When I opened the shutters this morning I saw mist. OK, so I saw more than mist, but the mist was pretty dense. It was hiding all the surrounding vineyards, and, normally, I see vineyards straight ahead, to my left and to my right. I knew, of course, that the vineyards were still there. John O’Donohue came to mind, talking about the imagination and how we can’t see the mountains when they are hidden by the fog, but that we still feel their presence, still know they are there……
“You know it’s there, but you cannot see it with the eye. This is a wonderful living metaphor for the imagination. Around every life are these adjacencies–these huge, invisible presences that you can’t pick up with the human eye, but that you can connect to viscerally and affectively through the power of imagination. This is the threshold where polarities can enter into conversation with each other, and take us to new levels of complexity, differentiation, and integration.”
Then I noticed, directly opposite the front door, a sparkling jewel of a spider web adorned with water droplets. I find those serendipitous gifts of Nature irresistible.
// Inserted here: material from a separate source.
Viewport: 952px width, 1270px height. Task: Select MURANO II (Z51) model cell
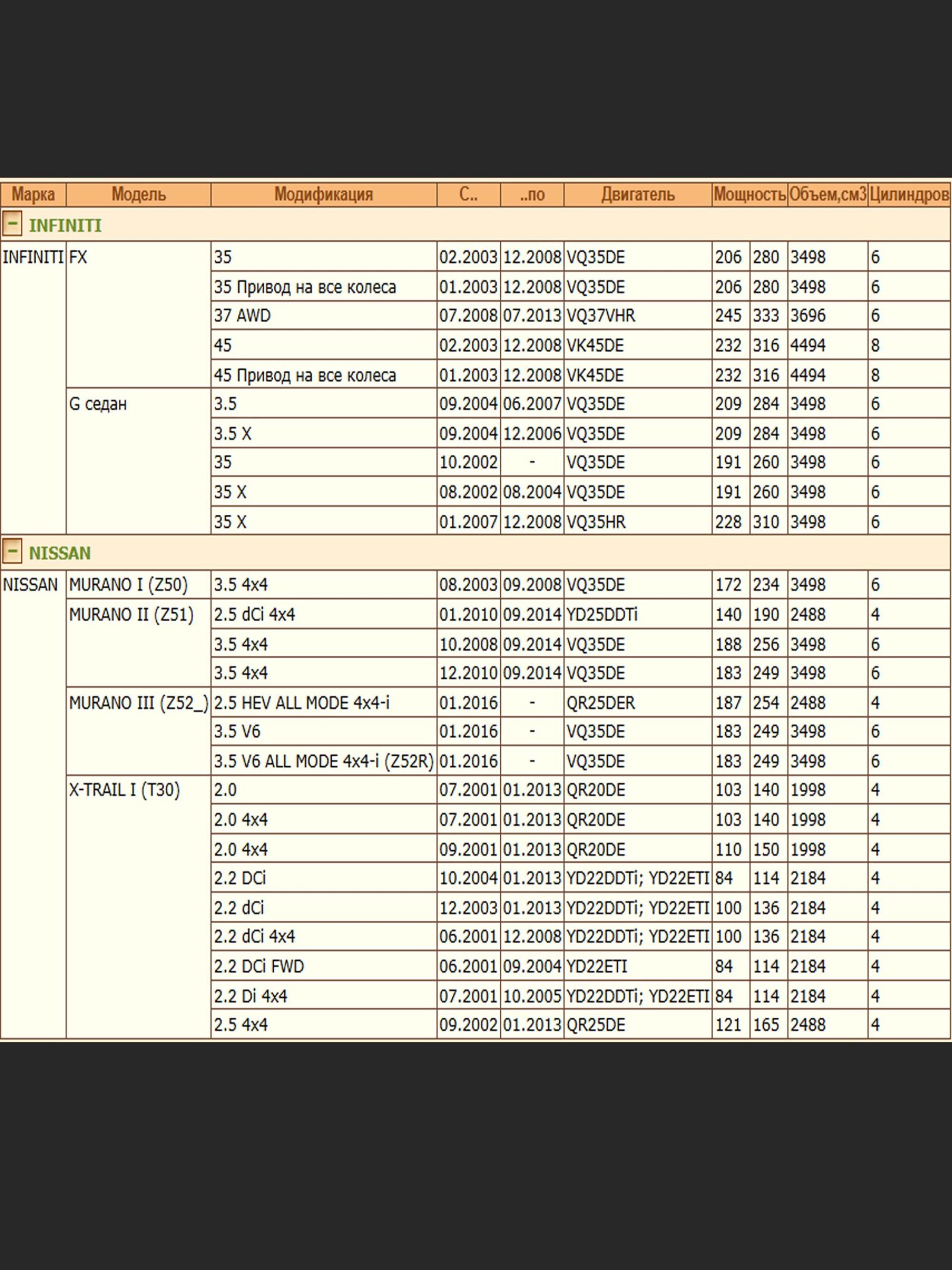(131, 614)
Look at it! Just look at it! As far as I know (and correct me if you know better) spider webs are made by single spiders. These little creatures don’t work in teams. So ONE spider must have created this astonishing, complex web. Just look at the number of filaments, look at the junctions, the nodes, the points where the threads meet. Maybe this web was there the day before but because there were no water droplets on it, I didn’t notice it. Or maybe it’s the result of a single night’s work. Either way, I would have completely missed it, had it not been for two more phenomena – water and light.
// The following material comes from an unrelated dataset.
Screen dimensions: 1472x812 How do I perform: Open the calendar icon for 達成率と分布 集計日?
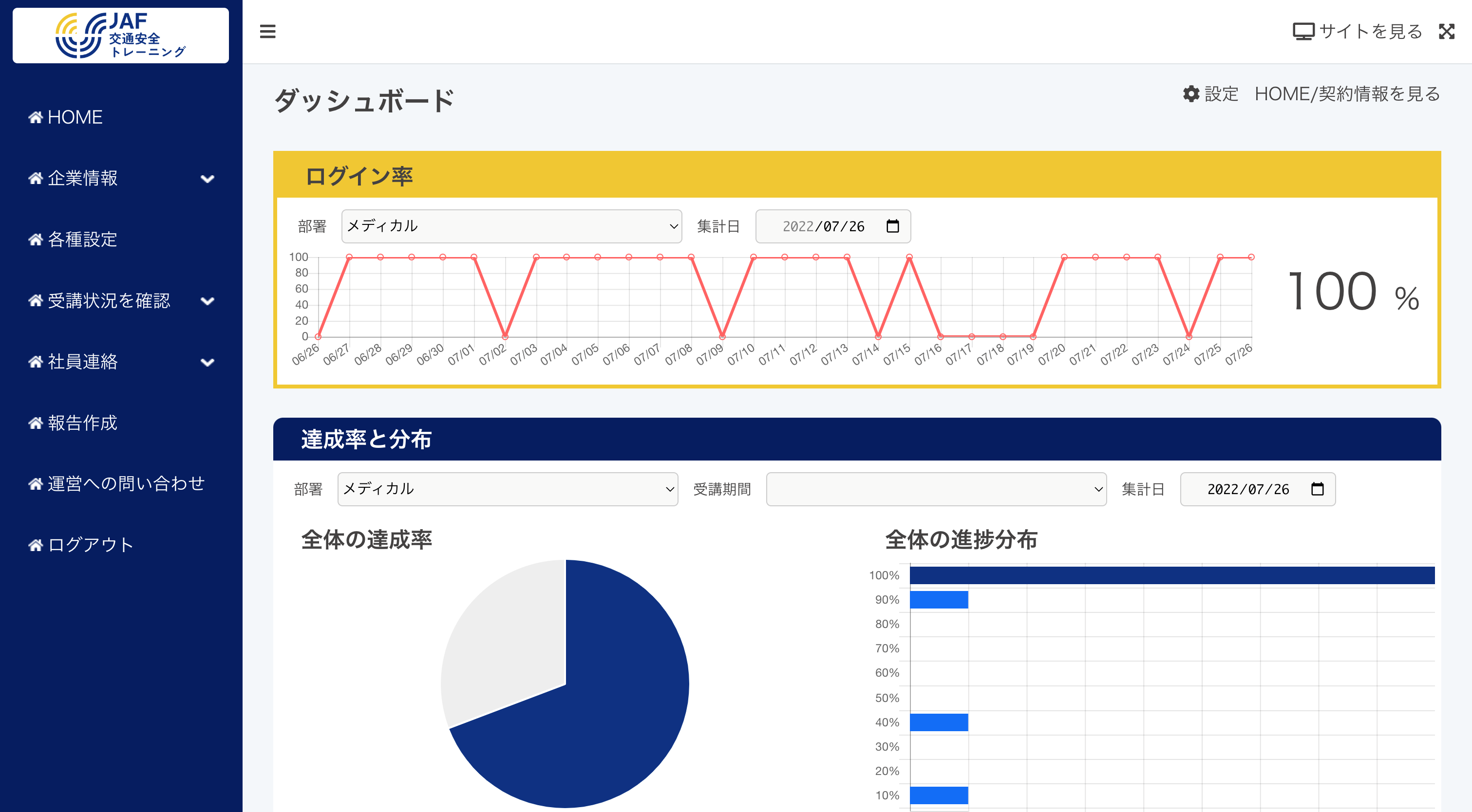(1318, 489)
Let’s start with the water. Where did this water come from? It wasn’t rain. It wasn’t a hose-pipe. It appeared, right out of thin air. We call it dew. Don’t you think dew is gorgeous? Whether its on a patch of grass, delicately outlining some petals or leaves, or adorning the work a spider. How incredible that it exists, invisibly, in the air, and that when the temperature and wind conditions are right, it precipitates out onto the surfaces, revealing itself.
Water reveals itself as thick mist, draping over the landscape like a heavy, dense, grey curtain. But it isn’t heavy, and it isn’t dense. When it reveals itself on the surface of flowers, leaves and spider webs, it reveals itself as droplets. Look at that image again.
How many different sizes of droplets are there? How many droplets are there? I guess that, theoretically, you could measure them, count them, add them up and tabulate them, but, well, hey, life’s too short. I just stand there, transfixed, in awe of them. Each one a tiny lens, showing me the world around it upside down.
I look at this and I think about the Milky Way which arched over my house last night, forming a dense, white carpet of stars stretching from one horizon to the other. You know what it’s like when you look at the Milky Way on a clear night. The longer you gaze at it, the more stars you see. The closer you look, the more the carpet dissolves into individual stars…..a bit like these individual droplets on the web.
It’s easy to get lost in the Milky Way.
It’s easy to lose yourself in a water adorned spider’s web, shining, sparkling, with the light which begins to penetrate the fog.
A couple of hours later, and this phenomenon has gone. The fog has receded into the invisibly watery air. The droplets have evaporated, leaving the thin threads of the webs harder to see.
You’d think that the sunlight would make the world clearer. But somehow, this morning, it was the fog, and brief appearance of the air’s water, which made the world much clearer, by reminding me, as the fox reminded the Little Prince , that
“What is essential is invisible to the eye”
And, oh, how wonderful it is, when what is invisible is revealed.